1. We have the calorimeter cup which is made of aluminum with a mass of 105 grams (or 0.105 kg, because we need to use SI units), an initial temperature of 11.5 degrees Celsius, a final temperature of 35.0 degrees Celsius, and a specific heat capacity of 900 J/(kg*C). We will use the formula for heat,
q=mcΔT
where q is heat, m is mass, c is specific heat, and ΔT is the change in temperature (final temperature - initial temperature).
So for the calorimeter cup, q = 0.105 * 900 * (35.0 - 11.5) = 2220.75 J.
2. We apply the same process to the thermometer (17 g, or 0.017 kg) and the water (195 g, or 0.195 kg), with both having the same initial and final temperatures as the cup, 11.5 degrees Celsius and 35.0 degrees Celsius respectively, and specific heat capacities of 840 J/(kg*C) for glass (which we assume the thermometer is made of) and 4186 J/(kg*C) for water.
For the thermometer, q = 0.017 * 840 * (35.0 - 11.5) = 335.58 J.
For the water, q = 0.195 * 4186 * (35.0 - 11.5) = 19182.345 J.

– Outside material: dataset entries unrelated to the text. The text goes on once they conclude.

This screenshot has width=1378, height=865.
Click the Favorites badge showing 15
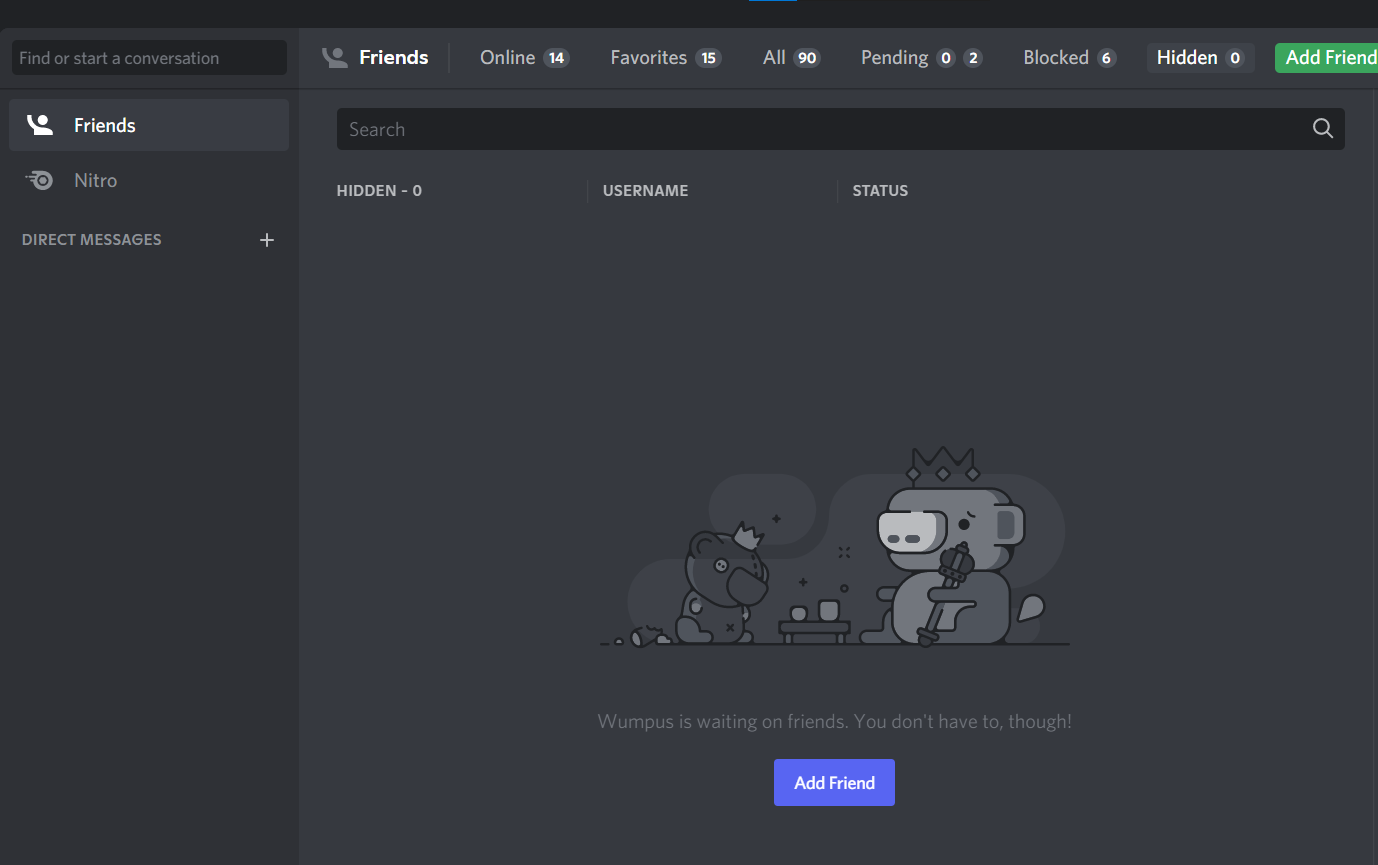pos(708,57)
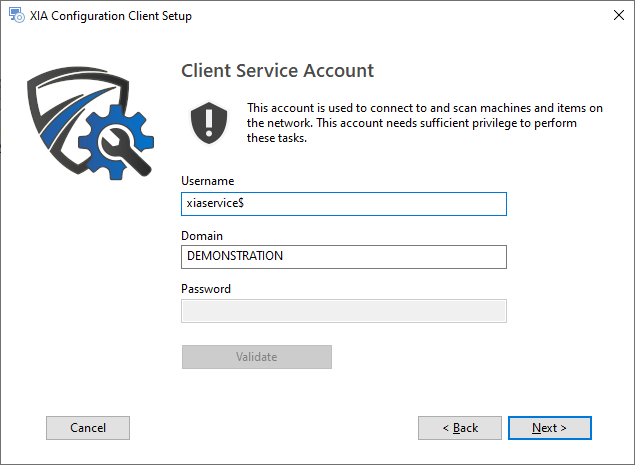Select the greyed-out Password field
The image size is (635, 465).
(343, 311)
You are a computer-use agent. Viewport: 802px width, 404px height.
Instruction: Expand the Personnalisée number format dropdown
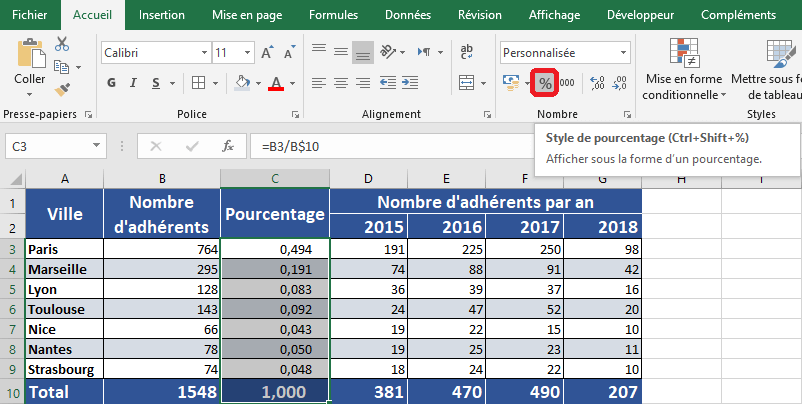click(x=624, y=52)
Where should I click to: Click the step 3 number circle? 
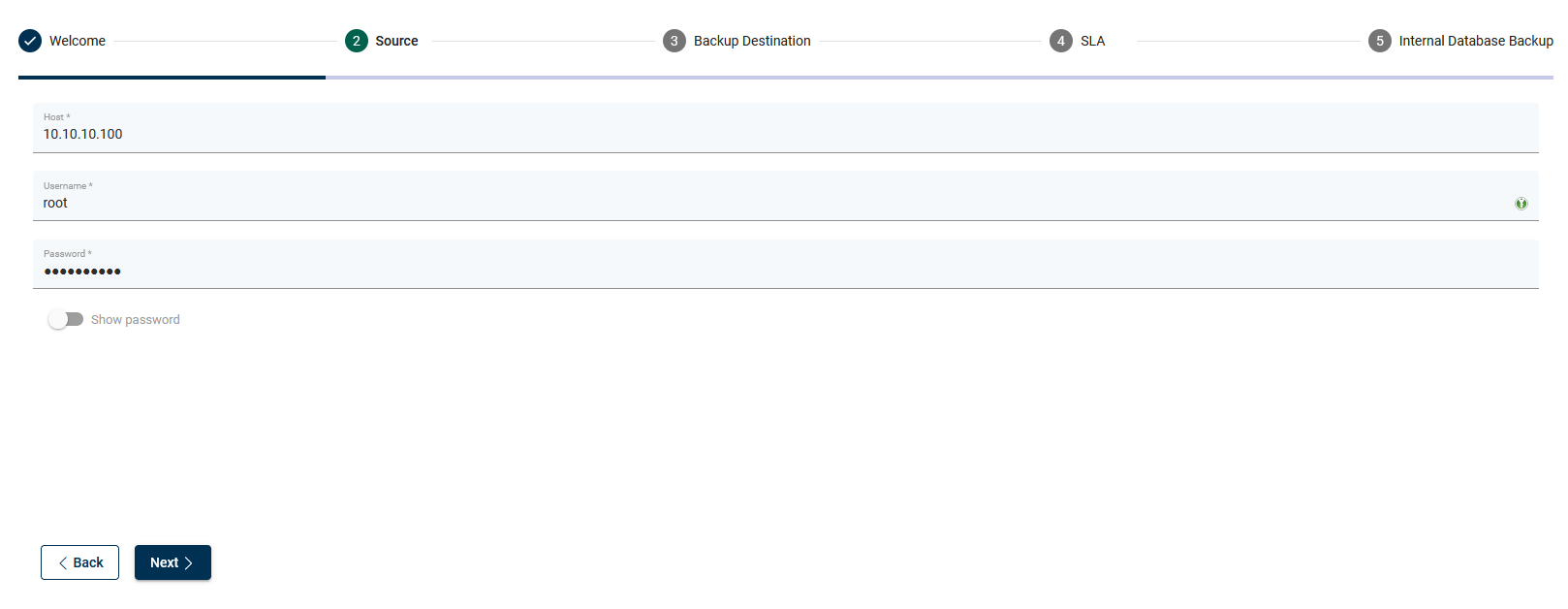[674, 41]
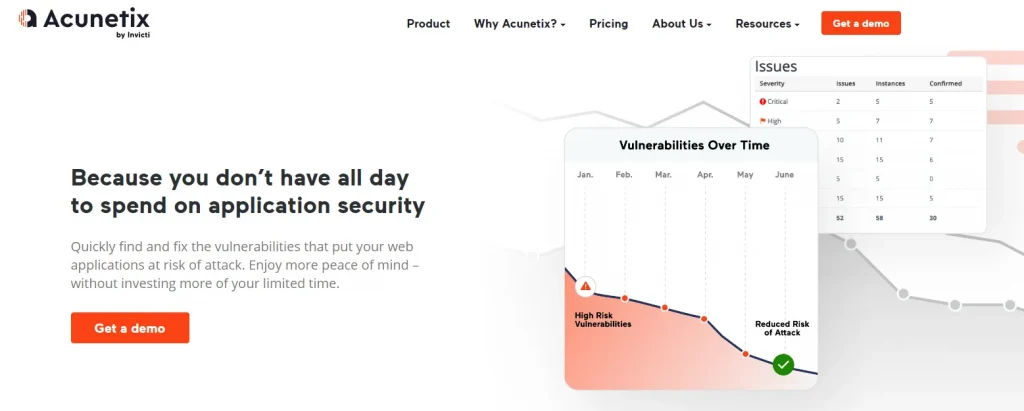This screenshot has width=1024, height=411.
Task: Click the green Reduced Risk checkmark icon
Action: 783,364
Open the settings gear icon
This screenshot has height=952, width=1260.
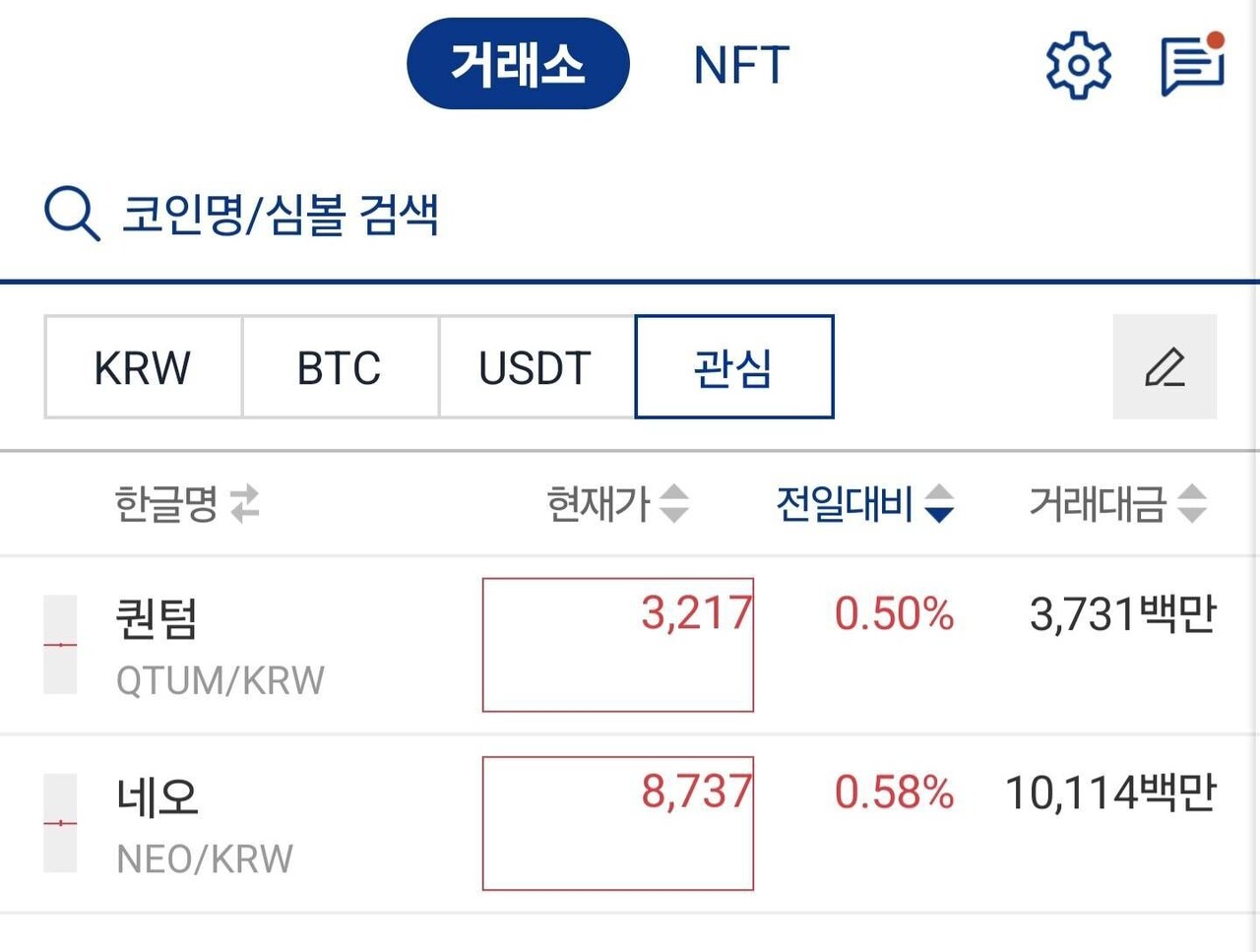click(1078, 66)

3. The sum of total heat gained by all components is given by adding together the heats calculated in the above steps. Hence, the total heat gained is:
q_total = 2220.75 J + 335.58 J + 19182.345 J = 21738.675 J.
4. Now that we have calculated the total amount of heat gained (which is equivalent to the total heat lost by the sample), we can calculate the specific heat of the sample. The sample has a mass of 235 g (or 0.235 kg) and a temperature change from 350 degrees Celsius to 35.0 degrees Celsius.
5. To calculate the specific heat of the sample, we need to use the heat equation again, but this time we rearrange it to solve for c, specific heat:
c = q / ( m * ΔT)
By substituting the values, we'll get the specific heat of the substance:
c = 21738.675 J / ( 0.235 kg * (350 C - 35.0 C) = 293.67 J/(kg*C).
So, the specific heat of the substance that was initially heated is 293.67 J/(kg*C).